In PeC, OCT could serve as a non-invasive replacement test for punch biopsies of suspicious penile lesions. Furthermore, OCT might even enable monitoring of the topical treatment response in PIN. Despite the low incidence of PeC, further research should be stimulated to evaluate its diagnostic value. In view of the frequent centralized care of PeC and the use of re-usable handheld OCT devices, the cost-effectiveness of OCT for PeC could be reasonable.

The role of OCT for PC diagnosis or image guidance adjunct for prostate biopsies seems limited in an additional diagnostic value. The combination of radiologic imaging with systematic and targeted biopsies represents a fierce competitor for optical imaging in PC diagnosis [55]. Yet, OCT could provide real-time histologic information. However, translation to in vivo diagnostic studies is lacking. Only one in vivo study for OCT-based assessment of resection margins in prostatectomies has been performed. Future research should define the role of OCT in PC.

At present, no OCT information is available for the diagnosis of testicular cancer. Because percutaneous diagnostic biopsy is not indicated, it is likely that the role of OCT will be limited at the most to perioperative assessment of the surgical margins during partial orchiectomy.

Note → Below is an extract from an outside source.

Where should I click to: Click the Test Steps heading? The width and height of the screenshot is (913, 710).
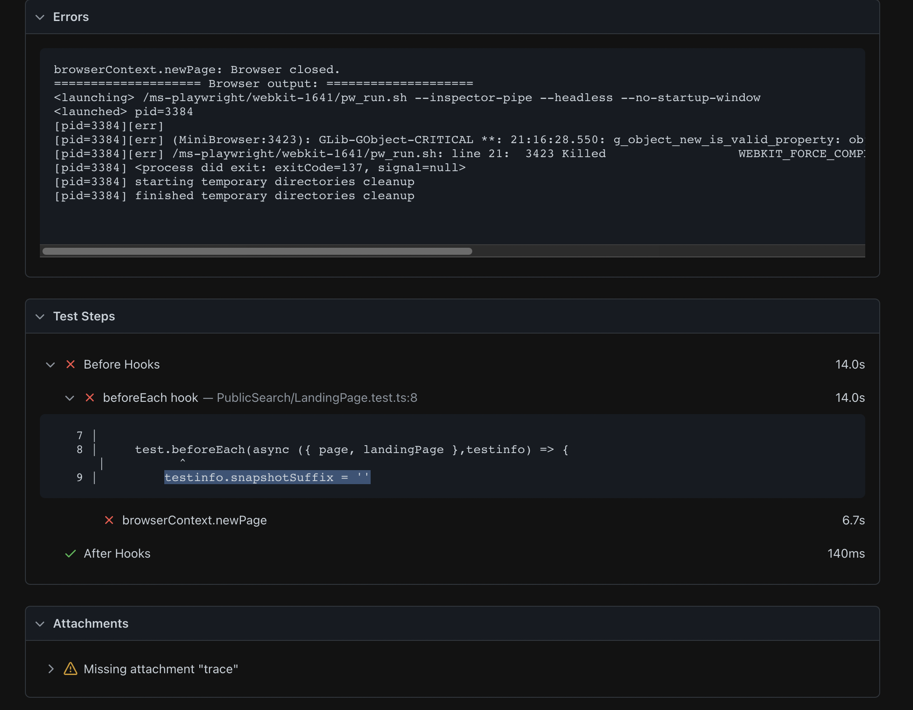(x=84, y=316)
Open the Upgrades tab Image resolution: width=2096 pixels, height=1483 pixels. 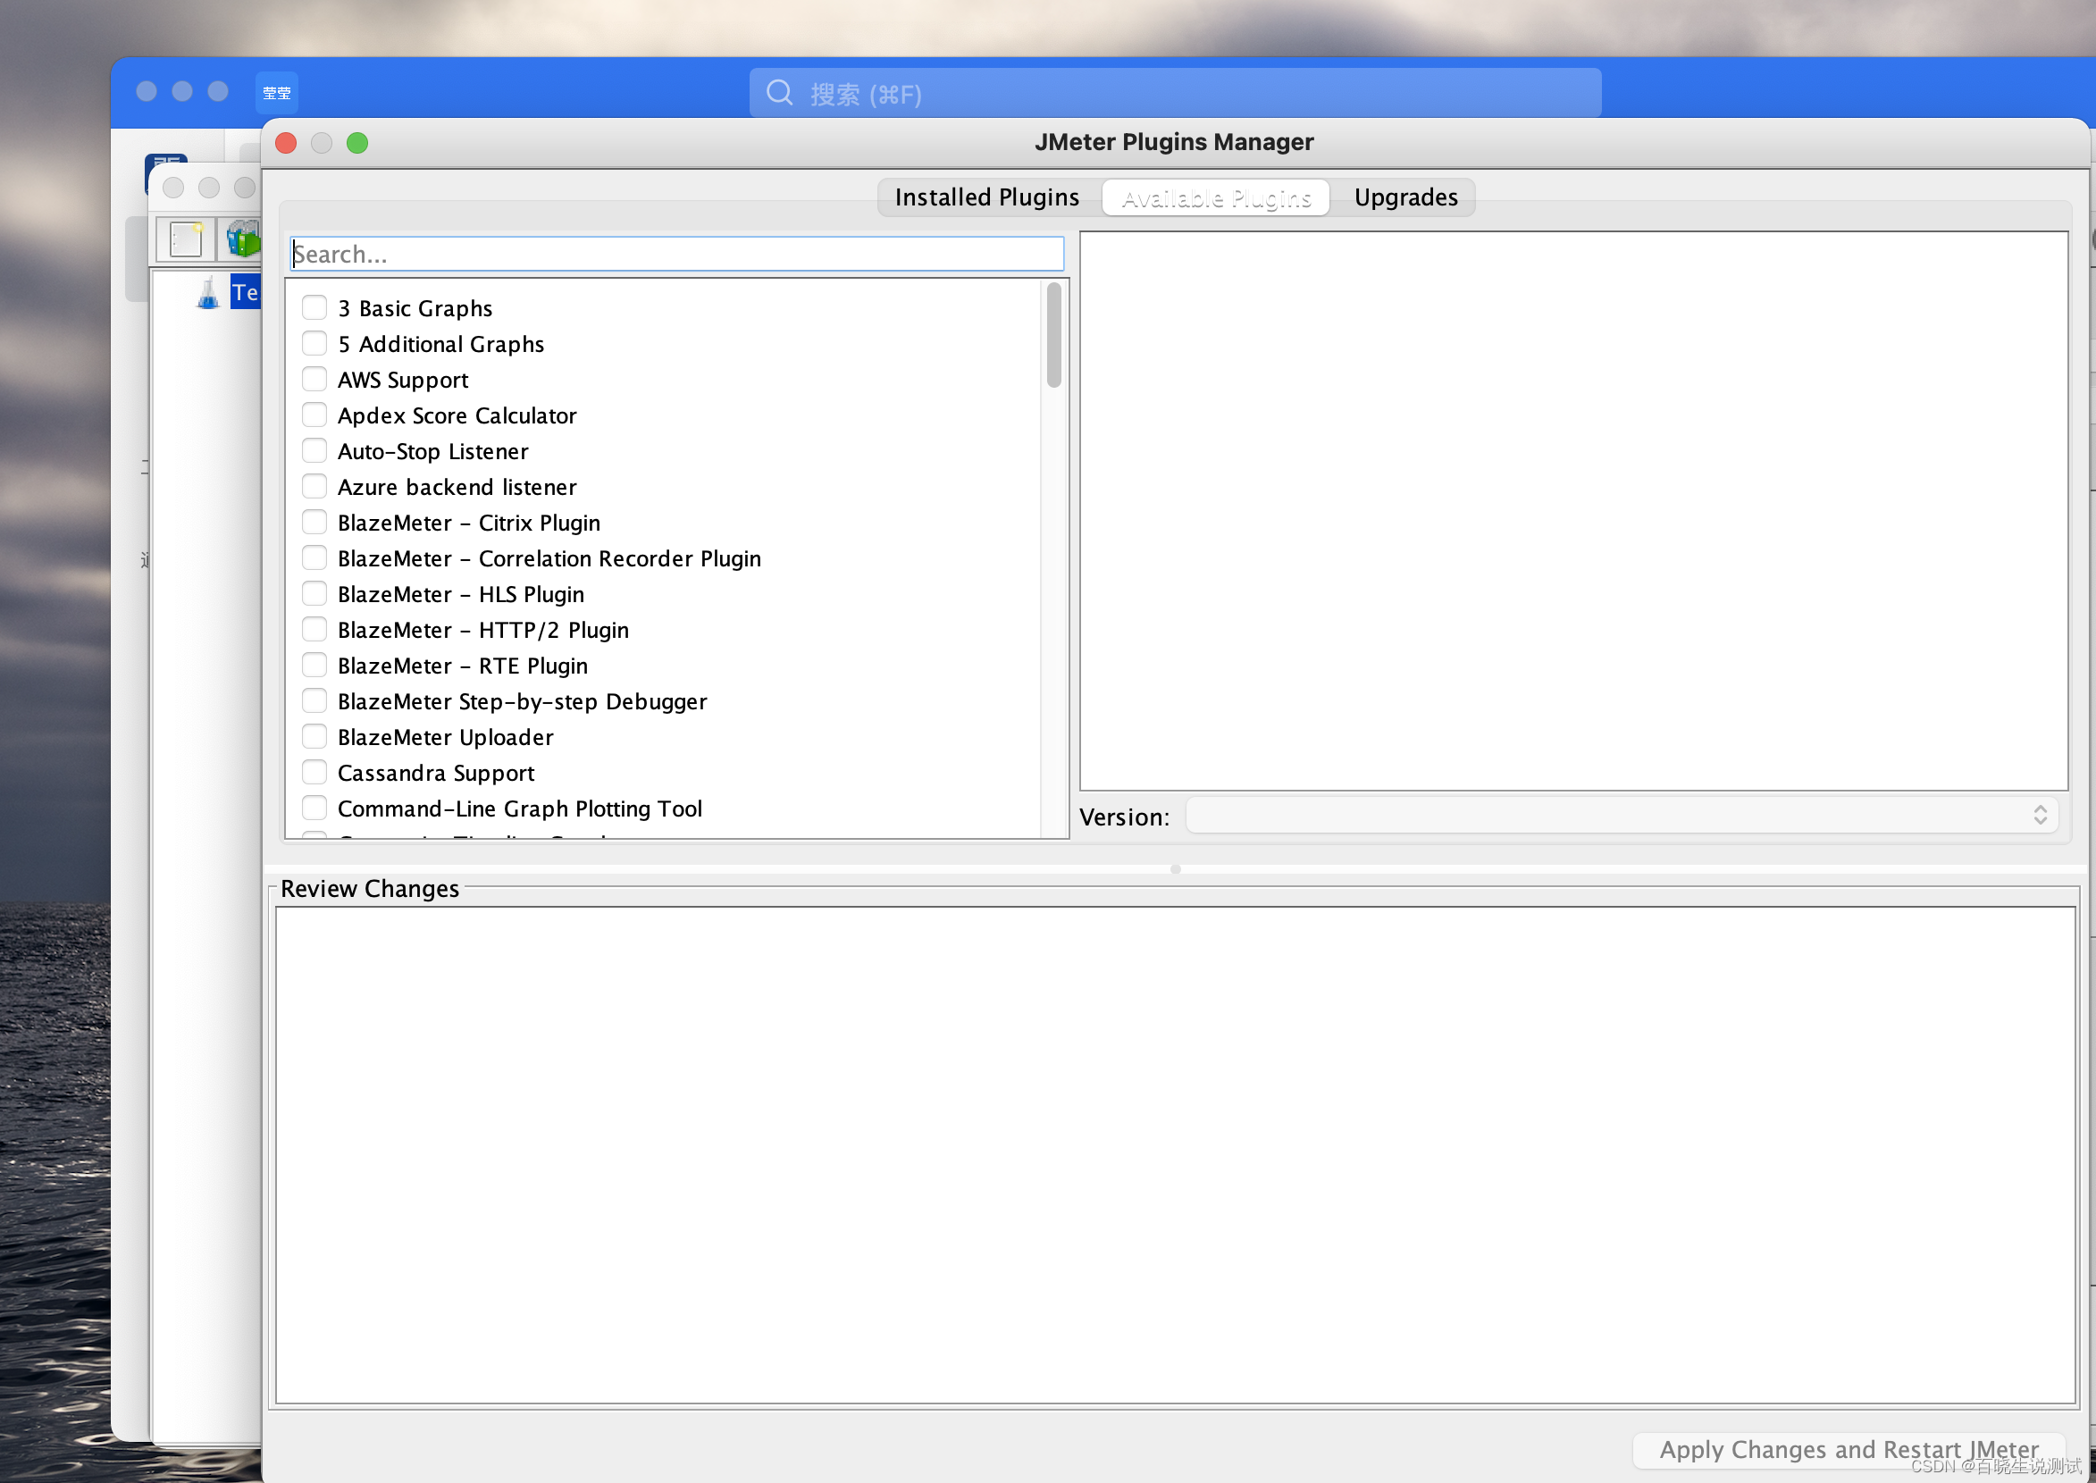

Overall, the strength of this comprehensive review is the systematic elaboration of the current state of development of OCT in all major uro-oncological diseases. However, the lack of high-level evidence, as well as the heterogeneity of study populations and technical data, limits the feasibility of a sound systematic review. Hence, conclusions are based on the first stages of the evaluation of a new technology. However, a thorough evaluation should be mandatory before clinical implementation. Moreover, early identification of conditions in which OCT may be most beneficial may stimulate and catalyze future developments. As such, this review will guide further translational research towards the implementation of OCT into uro-oncological practice.